▶ [Challenge]
Copy out the rows from the line containing "Given: Enable stricter" through the end of the rows, both included. Leave the pictures out of your copy.

▶ [Records for this exercise]

============================================================

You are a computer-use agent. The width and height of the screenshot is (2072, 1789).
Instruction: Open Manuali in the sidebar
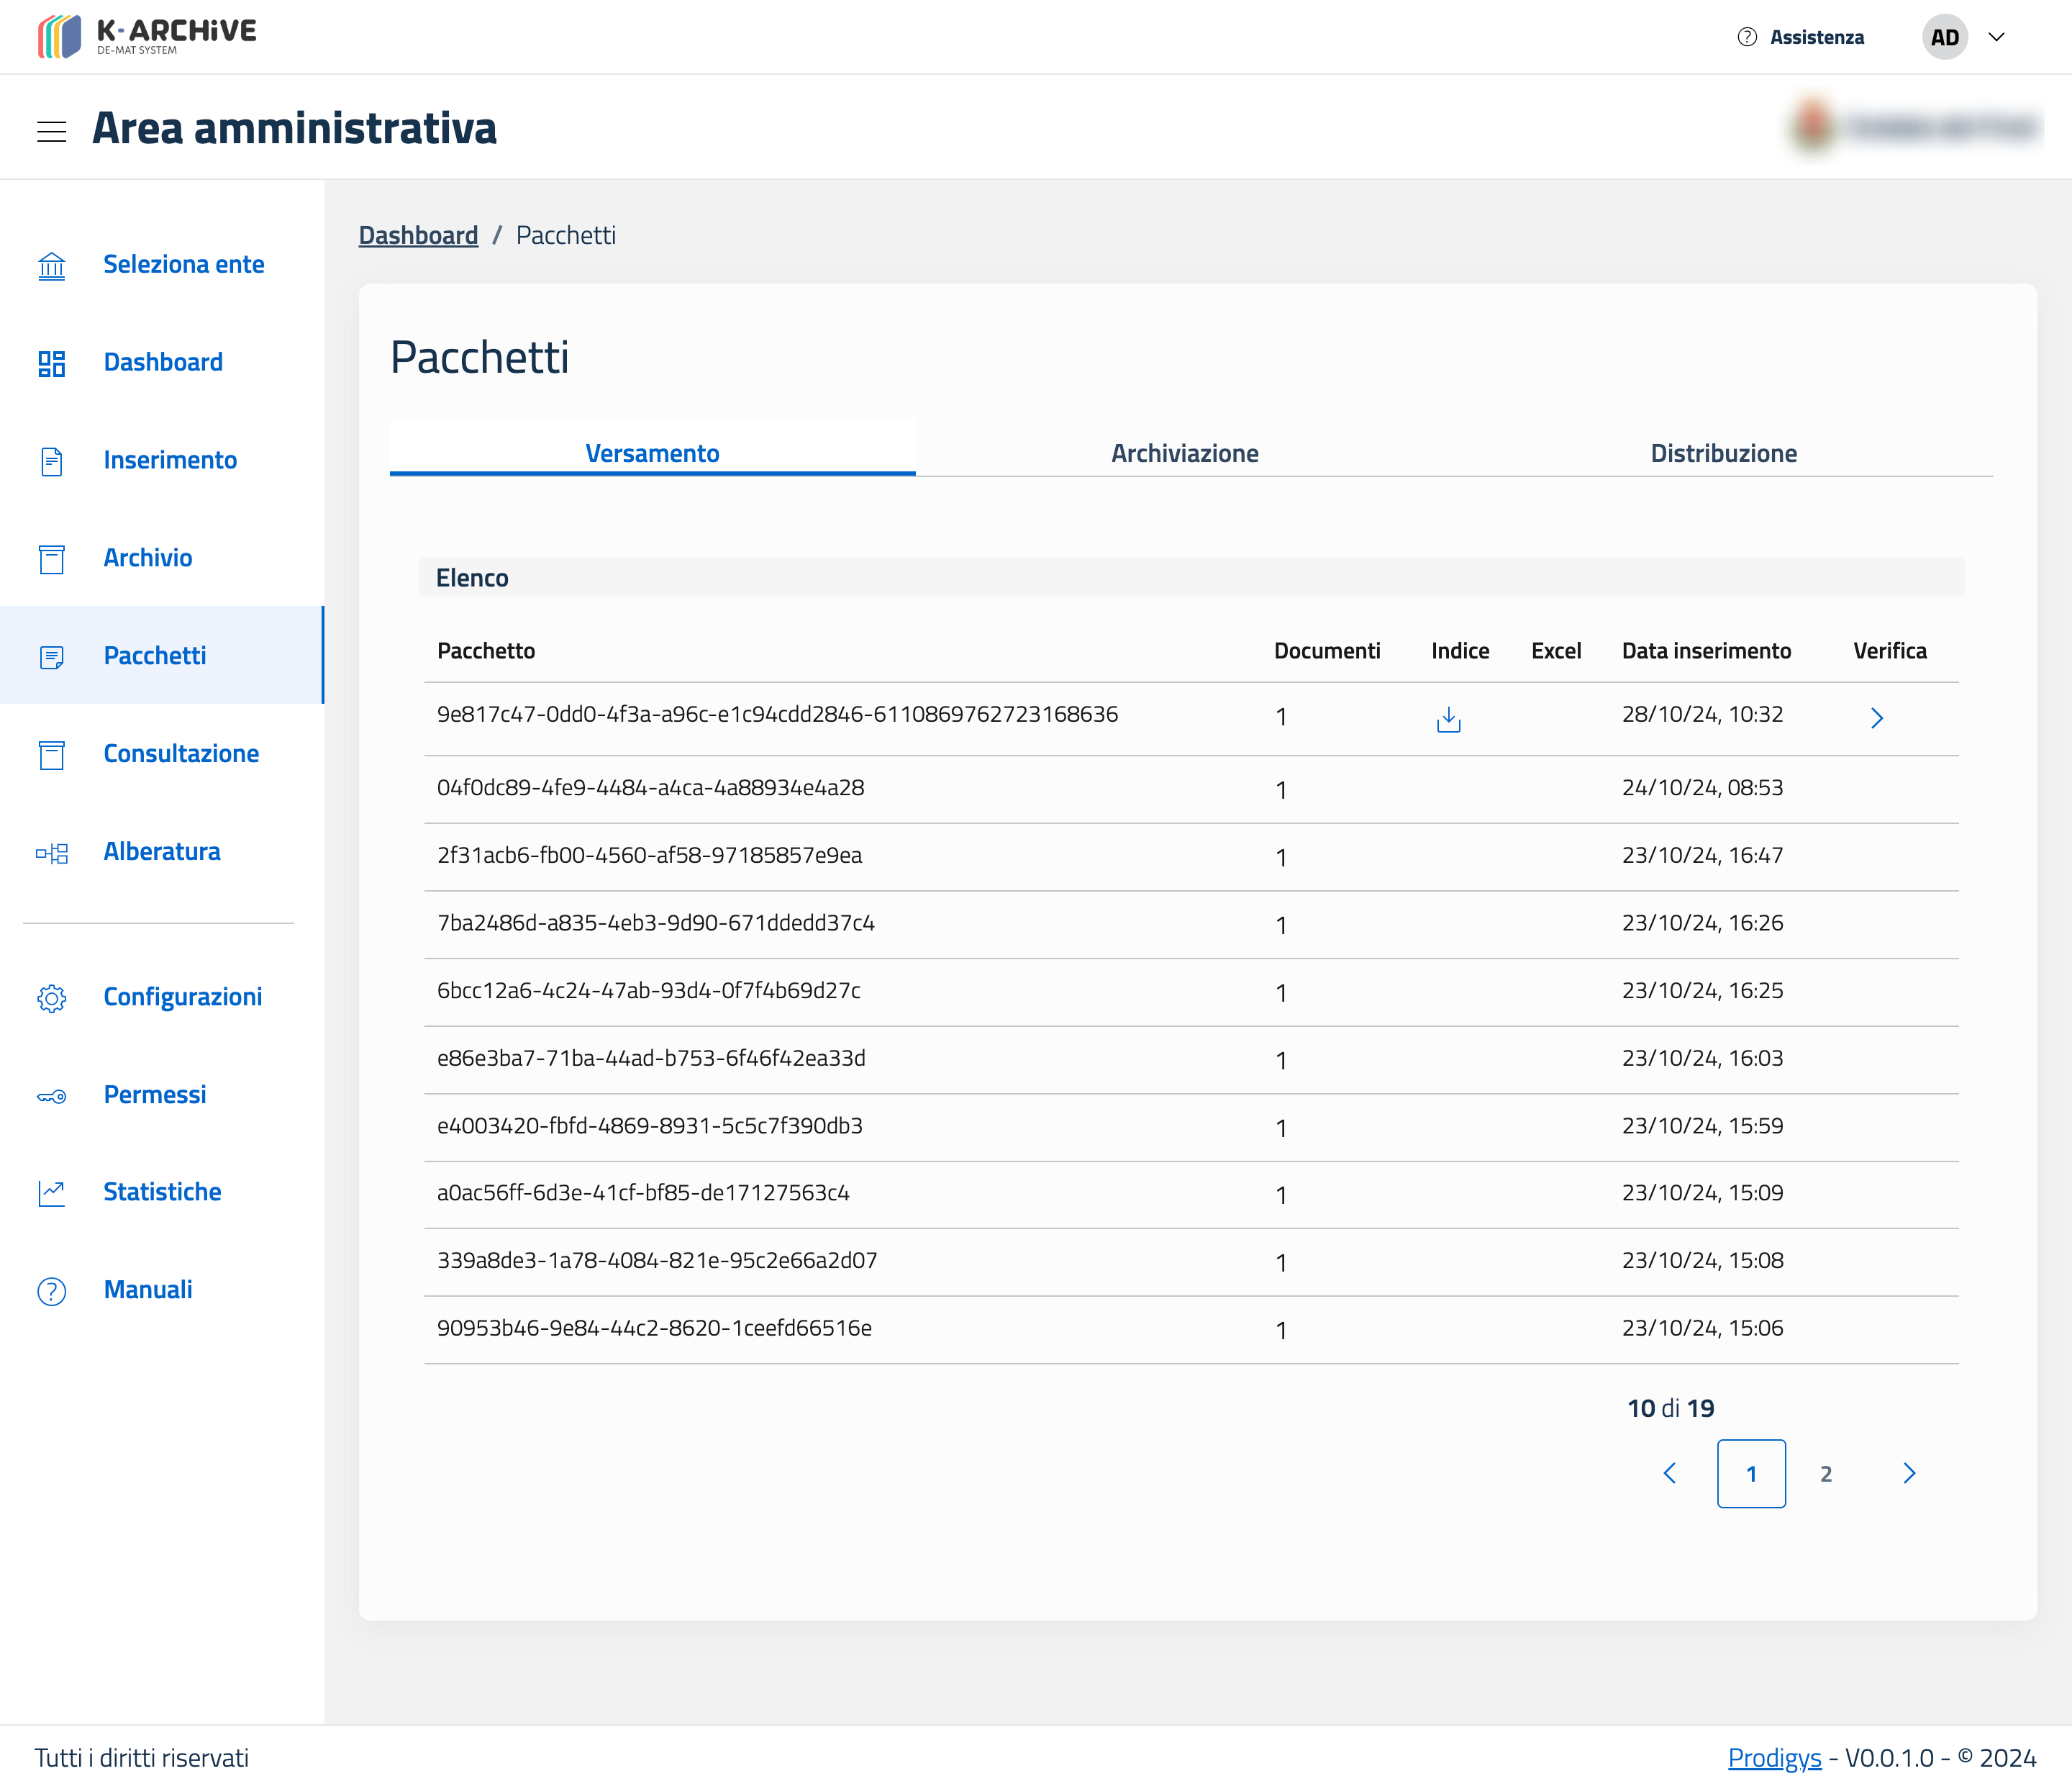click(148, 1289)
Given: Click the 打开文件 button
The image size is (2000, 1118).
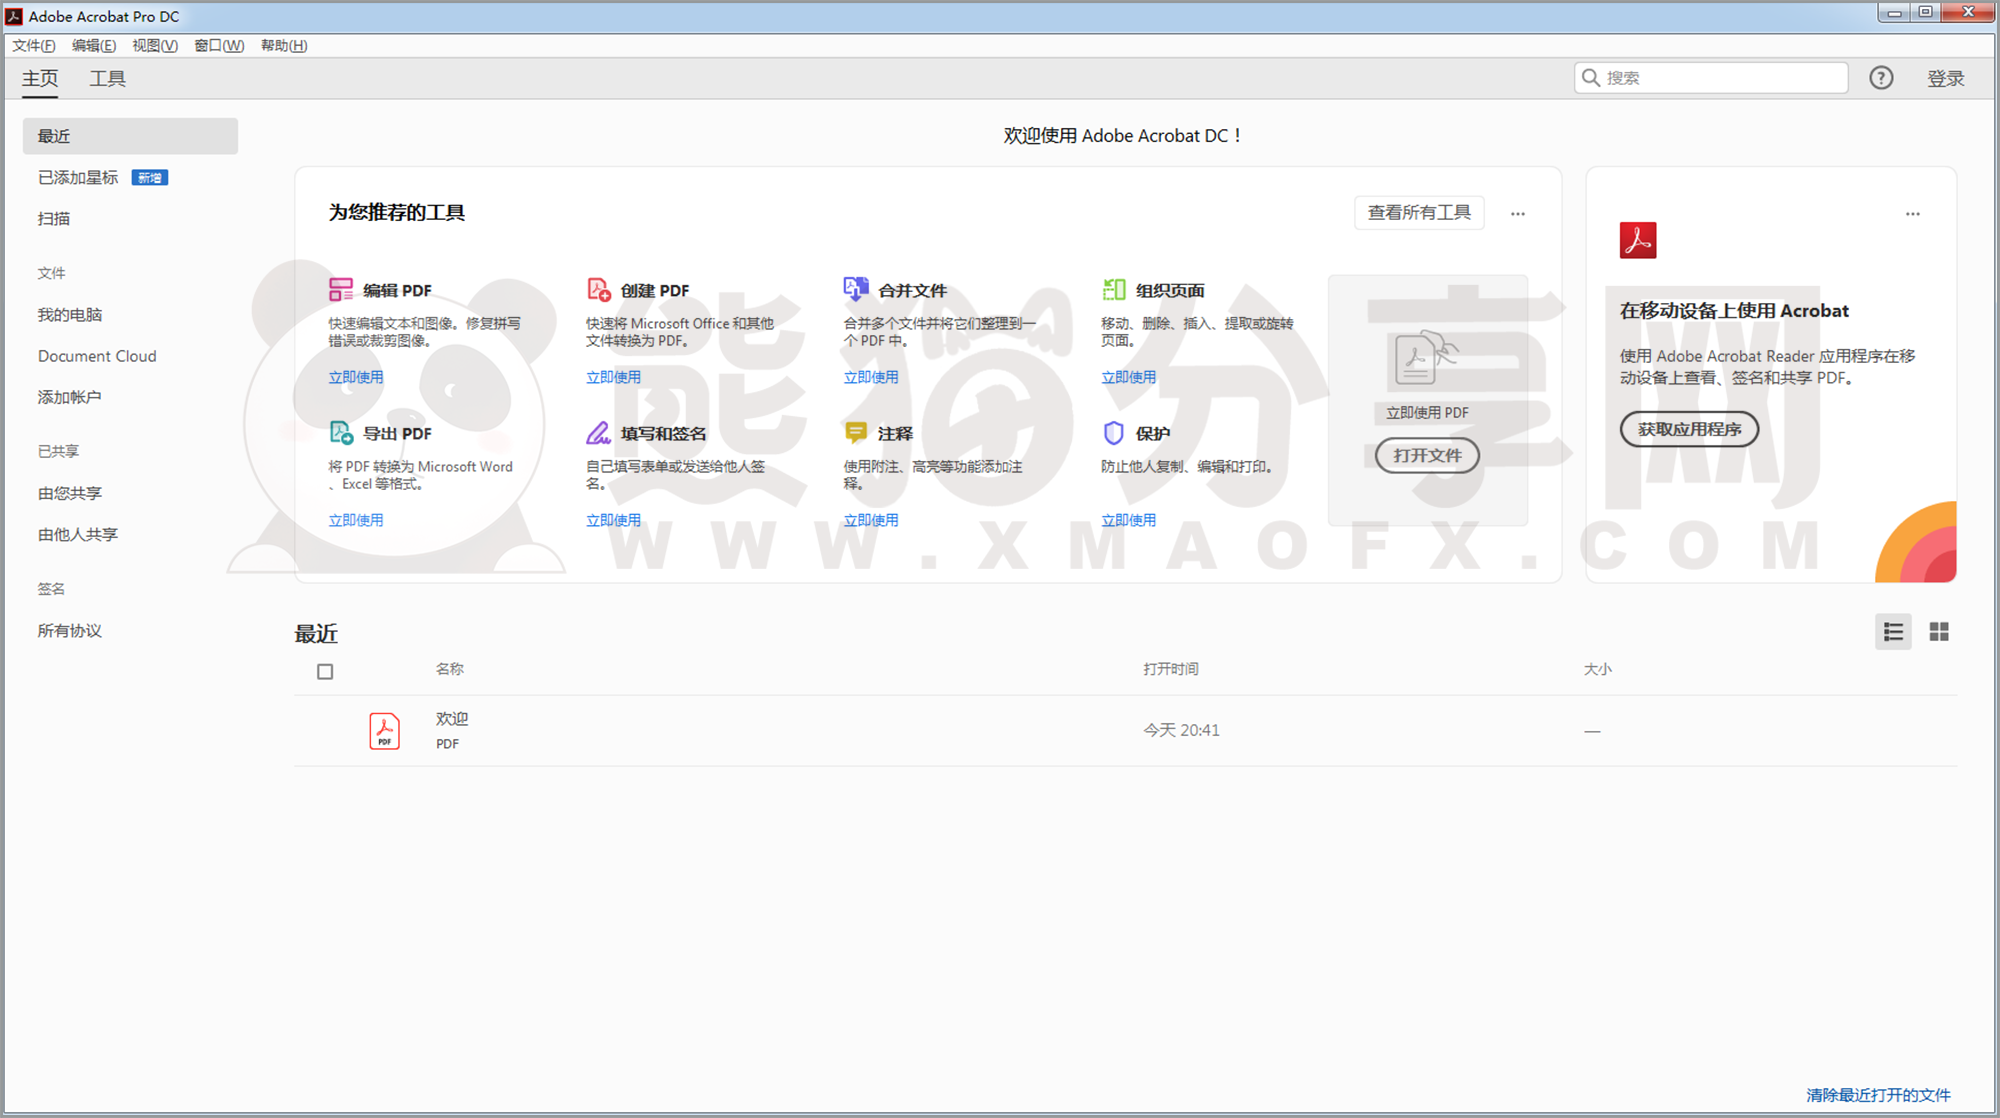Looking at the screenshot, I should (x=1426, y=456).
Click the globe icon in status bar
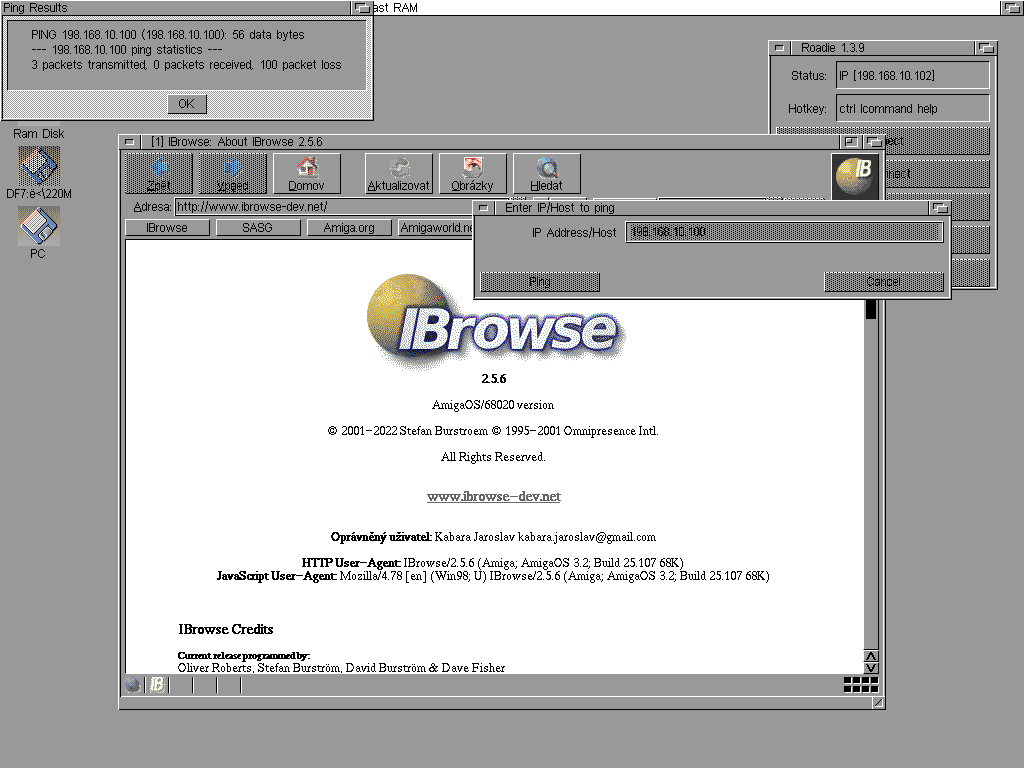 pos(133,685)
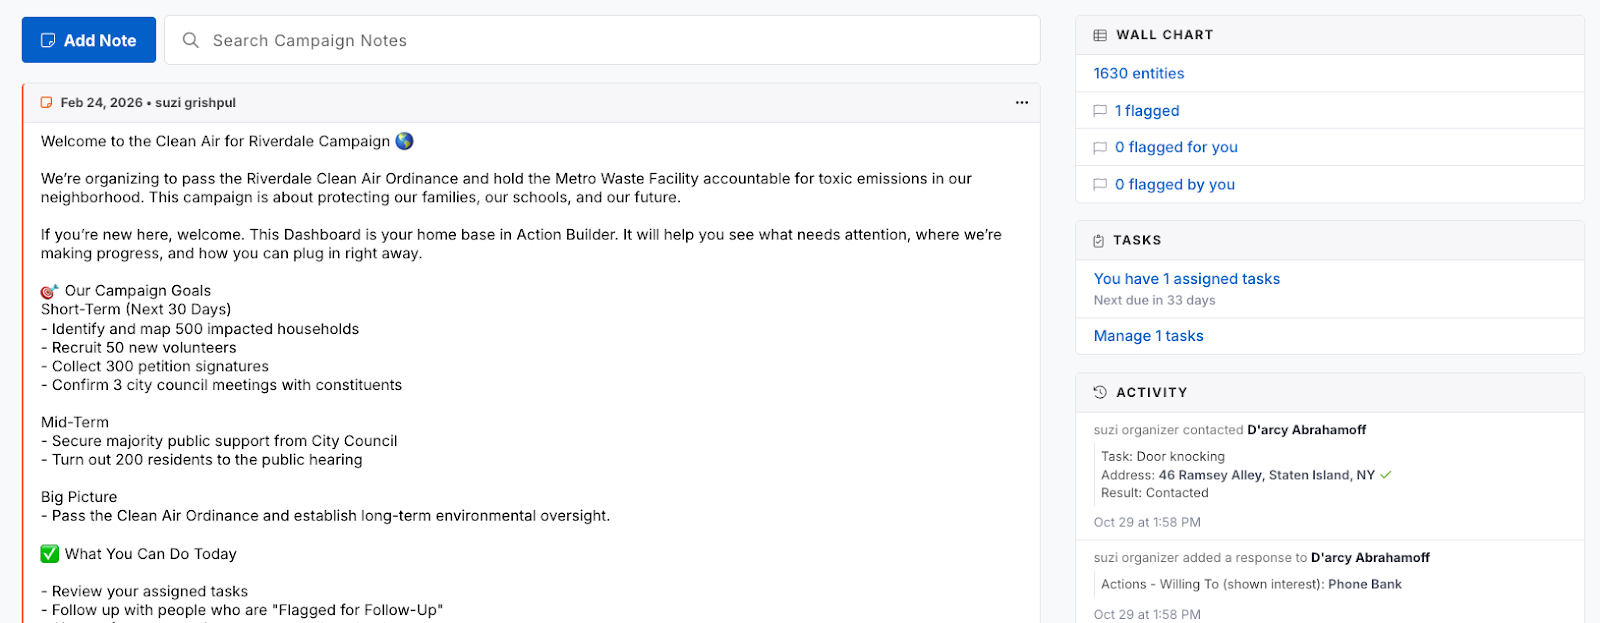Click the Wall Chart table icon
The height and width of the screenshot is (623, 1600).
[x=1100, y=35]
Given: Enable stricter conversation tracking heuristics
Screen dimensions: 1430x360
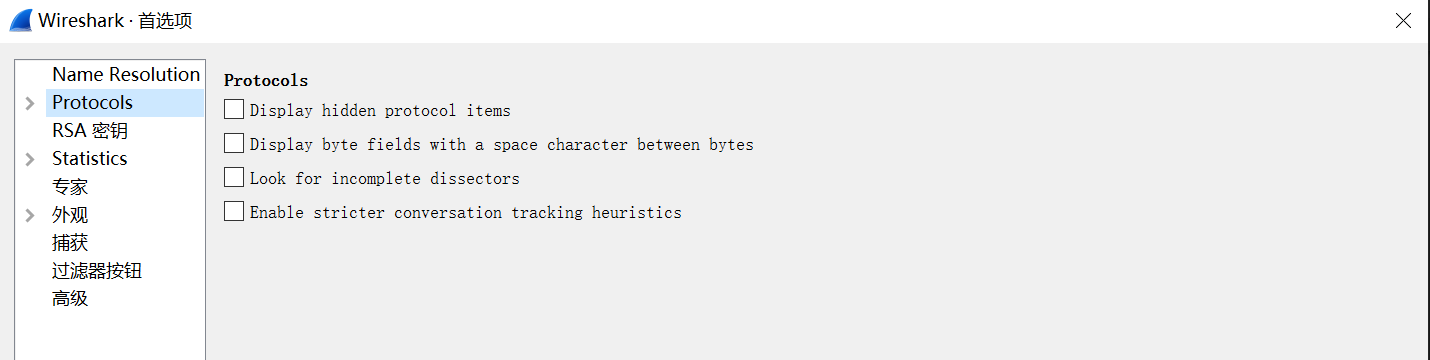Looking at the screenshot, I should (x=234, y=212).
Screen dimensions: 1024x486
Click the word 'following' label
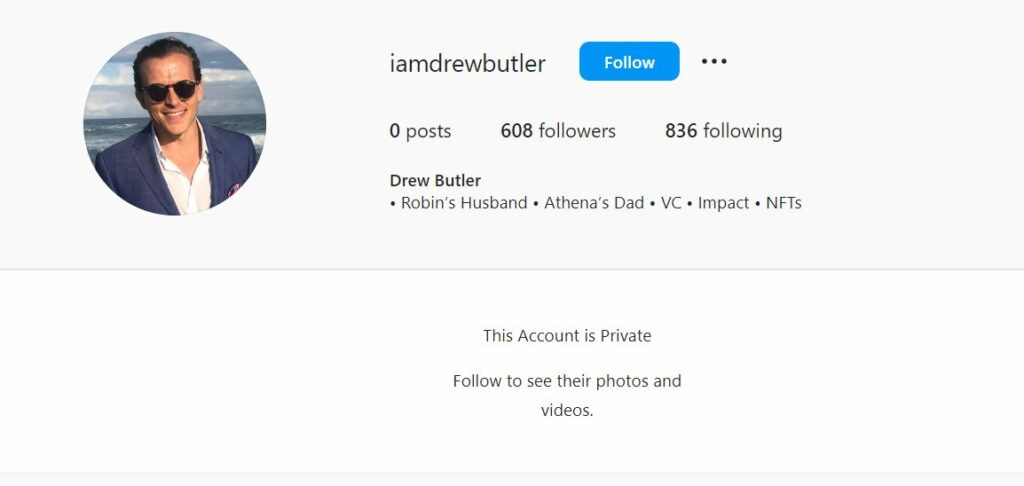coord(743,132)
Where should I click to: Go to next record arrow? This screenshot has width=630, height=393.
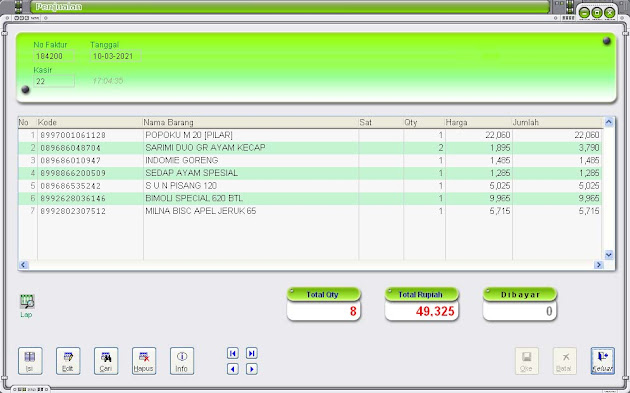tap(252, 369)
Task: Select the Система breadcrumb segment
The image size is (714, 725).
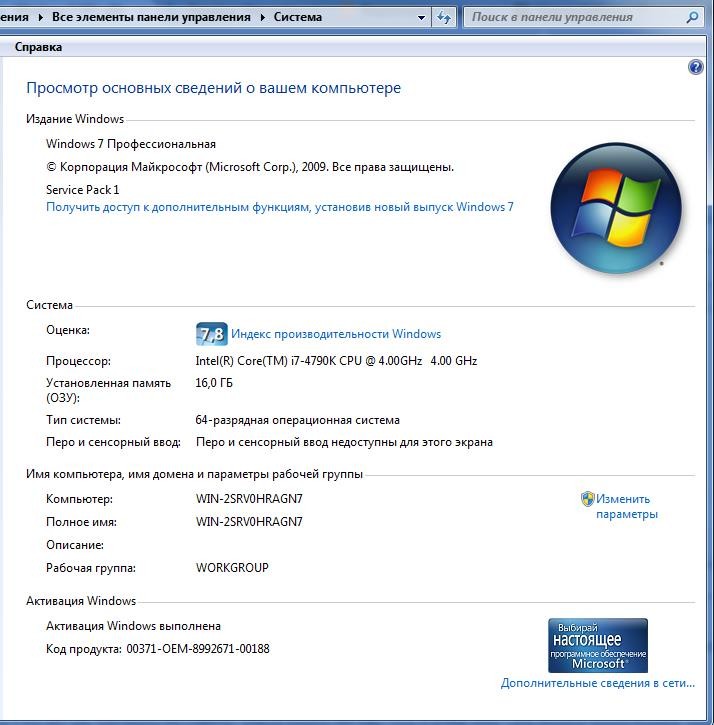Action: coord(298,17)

============================================================

▶ [Final answer]
Given: Enable stricter conversation tracking heuristics
Screen dimensions: 1430x360
Looking at the screenshot, I should (x=234, y=212).
Screen dimensions: 1024x486
Click the word 'following' label
coord(743,132)
Where should I click to: Go to next record arrow? This screenshot has width=630, height=393.
tap(252, 369)
Task: Select the Система breadcrumb segment
The image size is (714, 725).
Action: coord(298,17)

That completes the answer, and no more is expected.